Often before removing some pieces you will need to extract some curves from them, to use for cutting some of the rebuilt pieces later on. It's also often not bad to extend lines a ways so you know you have a good thing to cut any extended surface that you might build as well. So in this case before deleting the bad parts I drew 2 lines like this, snapping on to the midpoint of those edges there and using the "Both sides" option to get an extended line:



Then I moved those off to the side a bit to get them out of the way, then selected a bunch of faces (select faces by doing a "drill in" selection where you go and click on an object a second time, the first click selects the whole object and any second click "drills in" to select edge or face sub-objects. To target faces use your mouse in an area near the middle of a face that's not nearby any edge, if you're close to an edge the edge gets targeted), and deleted them. That left it looking like this:





Now to start with the reconstruction, select that edge shown above and run Construct > Extrude, and extrude it up, snapping on to the endpoint of the vertical edge there so you have the right height.

Now you can use Edit > Trim to remove pieces of this surface. Select the extrusion and run Edit > Trim. At the prompt to select cutting objects, select the 3 lines shown here, trim will project them onto the surface to cut it up (just let Trim do the projection itself, you don't need to do any separate manual projection step separate from that):




The next stage of Trim lets you pick which cut up pieces to discard (or you can pick which to keep by switching the option for it), pick this central piece as the piece to discard:




Then finish the Trim command and it will leave a result like this:





Repeat this same step on the other side as well, then draw in 3 connecting lines like this:




Now you have some planar regions to fill in, select this set of edges and that one connect line like this:



And use Construct > Planar to build a planar surface there, that will be the rebuild top piece of the bottom slab. Now you have 3 more planar regions to fill in the same way, like select these 3 edges and the one connecting line and run Construct > Planar on that too:




Now with all the surfaces reconstructed, select them all and run Edit > Join to glue all those together back into a solid. When you select the object, the object type indicator in the upper-right corner should say "Solid". If it says just "Joined srf" instead it means there still an unfinished area in it, use the "select naked edges" script (http://moi3d.com/forum/index.php?webtag=MOI&msg=6051.2) in that case to see where that area is.

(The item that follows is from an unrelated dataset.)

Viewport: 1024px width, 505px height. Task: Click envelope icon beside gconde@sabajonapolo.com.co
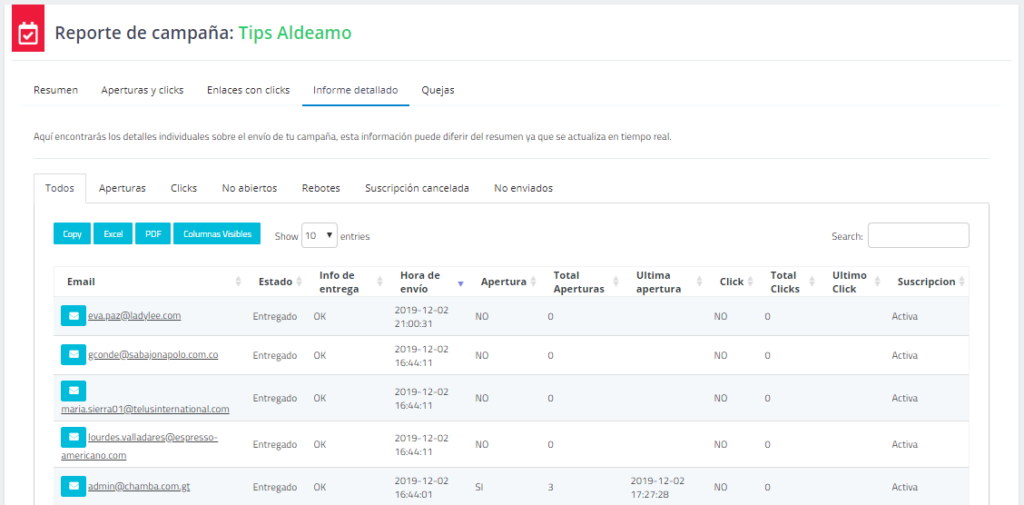coord(73,354)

So anyway, that's how I used the lower level tools to repair your particular object here, hope that makes sense!

It tends to be quicker and more convenient to use the "higher level" tools more up front, which means working more with solids and doing boolean operations so when you cut something it will leave the imprint of the whole cutting volume onto the other object. The low level surface editing tools like Trim can do the same thing but involve more manual steps but they can be helpful when you need to repair some portion of an existing object like this case. Trim lets you work on just one surface at a time and then when you're done use Join to glue them together.